**WHAT IS REQUIRED**.
Rescale the data below by rewriting every line, including those outside the answers, with each number in the answers (the coordinates, plus the image width and height where an answer states them) multiplied by 1.25 and rounded to a whole number, halves rounded up. Leave the pictures out of your version.
----------
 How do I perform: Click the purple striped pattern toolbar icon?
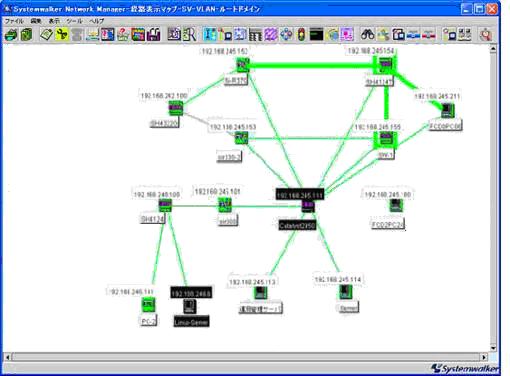click(x=271, y=35)
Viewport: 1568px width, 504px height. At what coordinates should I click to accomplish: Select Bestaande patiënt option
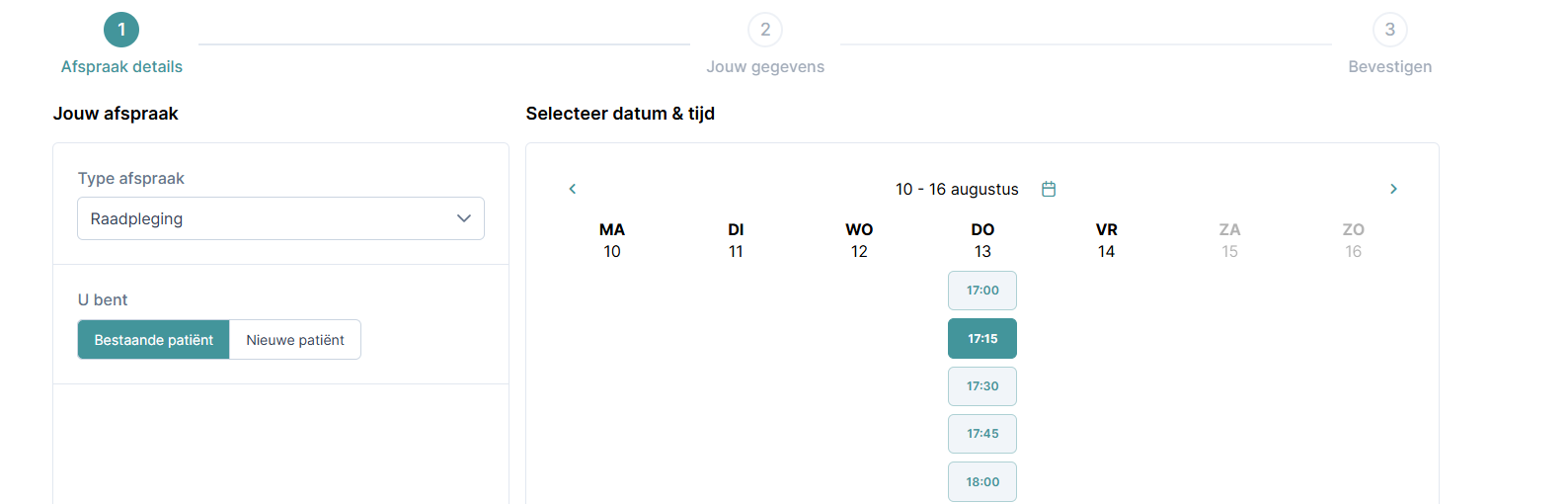coord(154,340)
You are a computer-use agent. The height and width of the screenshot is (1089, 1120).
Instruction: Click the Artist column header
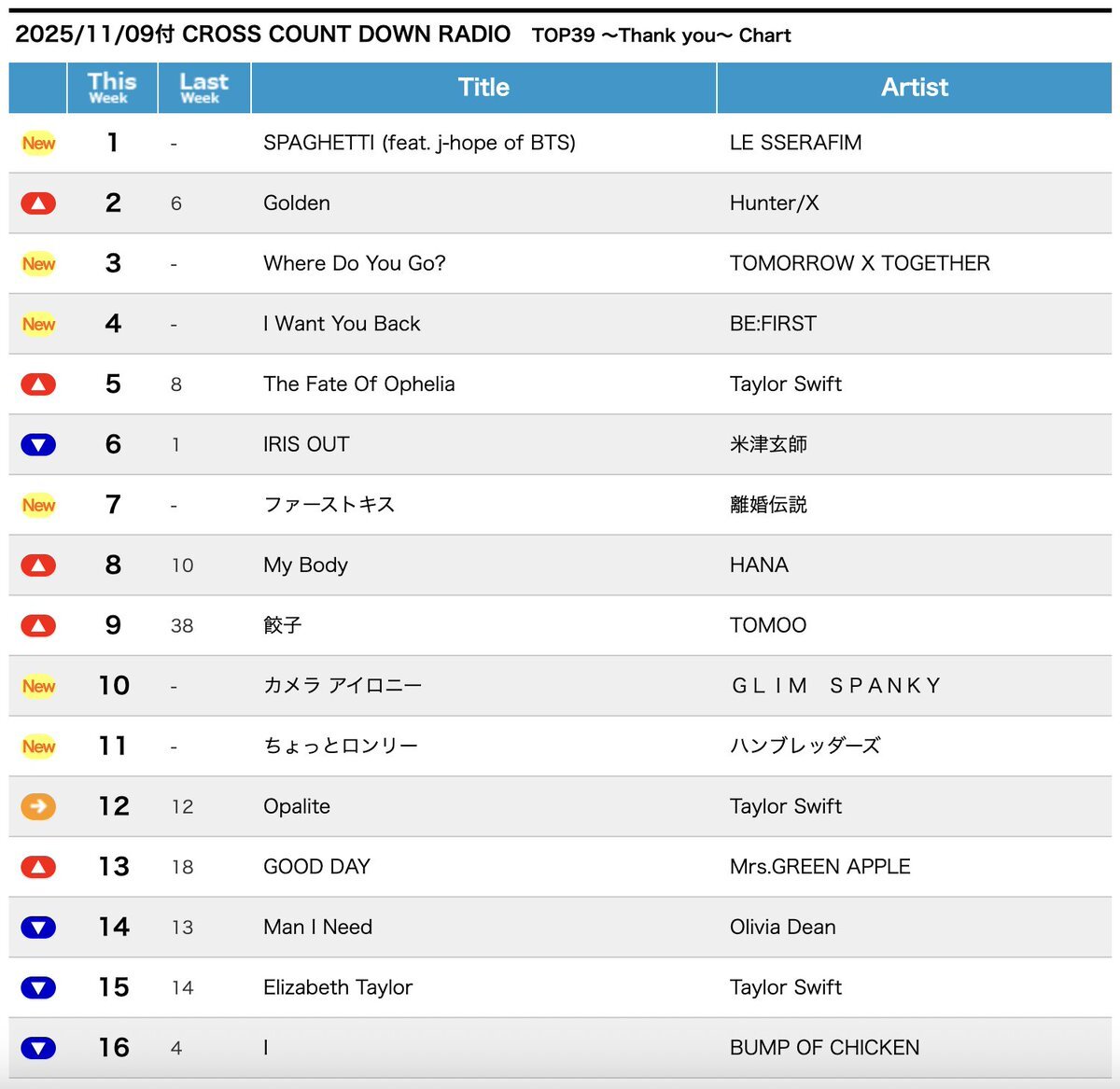[914, 88]
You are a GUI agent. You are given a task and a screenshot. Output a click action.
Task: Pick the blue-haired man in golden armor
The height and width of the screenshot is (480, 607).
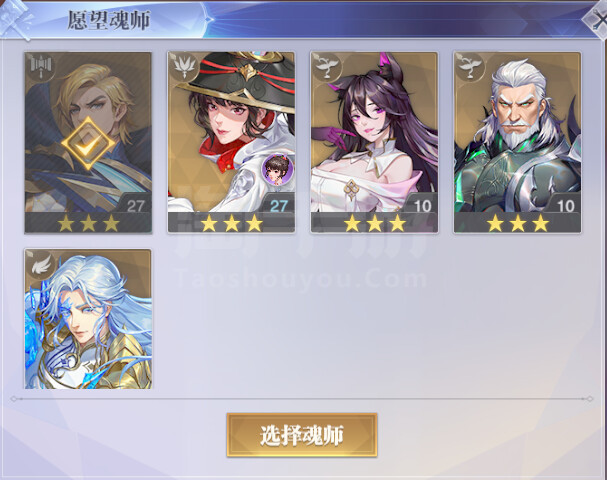pyautogui.click(x=88, y=319)
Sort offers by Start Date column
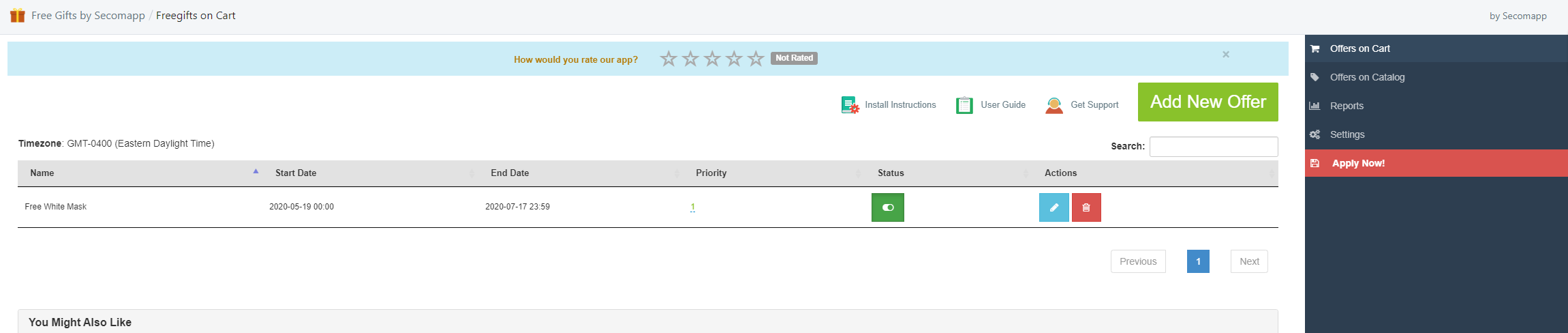Image resolution: width=1568 pixels, height=333 pixels. tap(296, 173)
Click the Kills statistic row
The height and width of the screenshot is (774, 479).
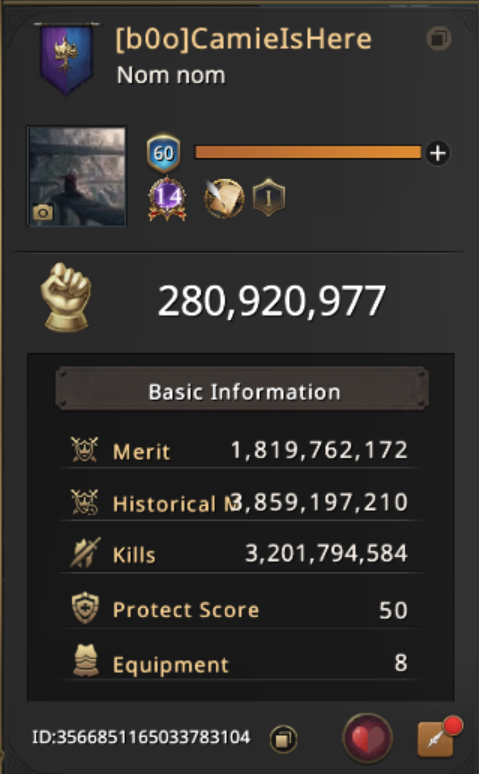coord(240,554)
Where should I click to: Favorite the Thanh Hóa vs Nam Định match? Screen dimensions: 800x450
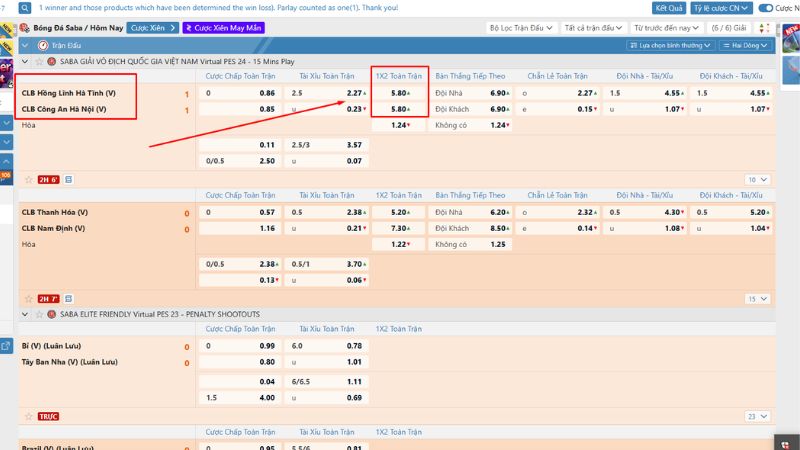[27, 298]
----------
**SOLUTION**.
 How do I perform: Click the purple striped pattern toolbar icon?
click(x=339, y=44)
Viewport: 1568px width, 504px height. At what coordinates should I click to accomplish: Select Bestaande patiënt option
coord(193,425)
You are a computer-use agent. The height and width of the screenshot is (1089, 1120).
Instruction: Click the Artist column header
[1143, 110]
You are a GUI agent. You are given a task and a screenshot. Output a click action.
Task: Pick the blue-haired man in golden armor
The height and width of the screenshot is (480, 607).
pyautogui.click(x=110, y=399)
Sort offers by Start Date column
Image resolution: width=1960 pixels, height=416 pixels. tap(370, 216)
Click the Kills statistic row
The height and width of the screenshot is (774, 479).
coord(300,693)
Where should I click to: Favorite the Thanh Hóa vs Nam Định match? Screen dimensions: 800x450
[34, 373]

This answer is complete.